Some Thoughts on Inception Labs' Diffusion LLM Mercury API
March 27, 2025 · 5 min read
Overview
✨ Some Thoughts on Inception Labs' Diffusion LLM Mercury API ✨
Inception Labs is a frontier lab working on diffusion-based large language models. Their model architecture is absolutely fascinating and could pave the way towards future breakthroughs in AI.
Since receiving an invite to their API beta last night, I finally found a few minutes today to sit down and play with their mercury-coder-small model. Quick overview of the API:
- Context window is currently limited to 16K tokens, and 8K output tokens.
- Does not yet support tool-calling.
- API latency is currently quite high.
- Beta API is free to use.
I've so far only had time to do some multi-run needle in the haystack (NIAH) tests, hoping I'll find time for more comprehensive evals over the weekend. Quick thoughts on model behaviour:
- Due to the limited context window and restrictive rate limiting, more complex benchmarks are hard to run at the moment.

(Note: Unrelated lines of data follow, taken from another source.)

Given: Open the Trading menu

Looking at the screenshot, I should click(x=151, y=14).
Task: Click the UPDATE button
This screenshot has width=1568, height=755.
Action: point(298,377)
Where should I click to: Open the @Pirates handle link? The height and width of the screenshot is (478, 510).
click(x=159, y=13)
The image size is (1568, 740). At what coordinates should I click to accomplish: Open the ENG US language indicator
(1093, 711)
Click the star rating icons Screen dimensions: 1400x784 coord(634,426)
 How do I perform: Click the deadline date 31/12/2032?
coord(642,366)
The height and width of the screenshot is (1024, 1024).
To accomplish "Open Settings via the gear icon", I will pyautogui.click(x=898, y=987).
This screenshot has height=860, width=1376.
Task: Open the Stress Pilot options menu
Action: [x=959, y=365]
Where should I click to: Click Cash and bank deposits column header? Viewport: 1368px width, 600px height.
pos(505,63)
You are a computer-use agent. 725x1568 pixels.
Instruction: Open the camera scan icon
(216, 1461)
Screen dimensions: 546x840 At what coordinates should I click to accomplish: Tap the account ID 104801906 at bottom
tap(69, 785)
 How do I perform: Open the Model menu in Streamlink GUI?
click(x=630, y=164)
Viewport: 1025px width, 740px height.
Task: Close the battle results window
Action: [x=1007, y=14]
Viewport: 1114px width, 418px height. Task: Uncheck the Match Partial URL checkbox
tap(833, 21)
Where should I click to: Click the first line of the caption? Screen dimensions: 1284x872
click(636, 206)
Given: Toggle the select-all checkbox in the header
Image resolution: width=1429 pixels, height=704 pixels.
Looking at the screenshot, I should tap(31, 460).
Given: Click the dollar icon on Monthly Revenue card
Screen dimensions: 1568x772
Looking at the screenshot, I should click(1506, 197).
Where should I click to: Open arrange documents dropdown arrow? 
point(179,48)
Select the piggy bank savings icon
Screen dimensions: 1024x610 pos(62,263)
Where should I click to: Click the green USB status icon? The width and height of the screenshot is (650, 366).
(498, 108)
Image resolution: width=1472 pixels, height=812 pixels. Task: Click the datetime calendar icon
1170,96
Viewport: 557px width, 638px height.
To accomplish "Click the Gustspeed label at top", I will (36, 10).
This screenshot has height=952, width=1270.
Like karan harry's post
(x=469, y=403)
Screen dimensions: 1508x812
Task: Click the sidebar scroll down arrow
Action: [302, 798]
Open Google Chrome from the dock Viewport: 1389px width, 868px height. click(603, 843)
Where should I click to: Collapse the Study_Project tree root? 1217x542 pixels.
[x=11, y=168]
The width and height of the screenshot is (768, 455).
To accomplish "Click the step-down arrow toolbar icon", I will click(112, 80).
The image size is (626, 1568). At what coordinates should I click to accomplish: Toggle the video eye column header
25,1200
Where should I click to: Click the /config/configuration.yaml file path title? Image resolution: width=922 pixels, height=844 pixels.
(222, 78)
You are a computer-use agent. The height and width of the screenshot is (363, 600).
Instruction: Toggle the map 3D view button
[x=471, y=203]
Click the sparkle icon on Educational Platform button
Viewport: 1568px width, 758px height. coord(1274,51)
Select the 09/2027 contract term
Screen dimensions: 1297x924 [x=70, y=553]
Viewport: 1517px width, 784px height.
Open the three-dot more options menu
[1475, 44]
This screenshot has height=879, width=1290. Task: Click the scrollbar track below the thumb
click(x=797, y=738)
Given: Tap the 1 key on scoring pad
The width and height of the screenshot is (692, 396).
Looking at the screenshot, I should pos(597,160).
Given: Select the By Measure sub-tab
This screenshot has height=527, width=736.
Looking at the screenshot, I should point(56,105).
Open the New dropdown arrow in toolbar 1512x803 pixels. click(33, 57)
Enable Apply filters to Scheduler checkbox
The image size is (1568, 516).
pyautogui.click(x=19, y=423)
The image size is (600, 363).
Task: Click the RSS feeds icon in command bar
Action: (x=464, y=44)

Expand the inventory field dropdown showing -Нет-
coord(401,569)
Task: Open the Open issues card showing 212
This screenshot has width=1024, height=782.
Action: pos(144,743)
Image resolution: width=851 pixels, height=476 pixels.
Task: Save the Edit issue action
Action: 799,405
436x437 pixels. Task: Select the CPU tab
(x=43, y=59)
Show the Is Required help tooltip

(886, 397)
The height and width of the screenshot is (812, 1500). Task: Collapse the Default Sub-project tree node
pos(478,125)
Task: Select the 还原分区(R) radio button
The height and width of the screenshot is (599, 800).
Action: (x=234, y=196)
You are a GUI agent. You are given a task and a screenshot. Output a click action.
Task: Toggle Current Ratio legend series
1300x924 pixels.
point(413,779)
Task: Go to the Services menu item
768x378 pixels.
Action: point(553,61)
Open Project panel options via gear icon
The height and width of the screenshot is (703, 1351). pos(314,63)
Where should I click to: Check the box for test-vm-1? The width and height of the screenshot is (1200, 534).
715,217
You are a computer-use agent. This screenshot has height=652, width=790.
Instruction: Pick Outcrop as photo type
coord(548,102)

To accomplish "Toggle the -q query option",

- Very curious behaviour where its needle retrieval accuracy in the beginning of the context window is very weak! Across a 10 turn NIAH run, it failed to retrieve the needle every time at 10% depth, but it had no problem at 50% or 90% depth. This is surprising as most other LLMs tend to perform well in the beginning and ends of contexts.
- Severe hallucination (which was my main worry with this model) where the model outputs a lot of nonsense.
- Very high token throughput, though I will need some more time to properly quantify this.
Overall, fascinating model and lucky to be part of the beta. Will play around with this more and congrats to the Inception Labs team for the launch!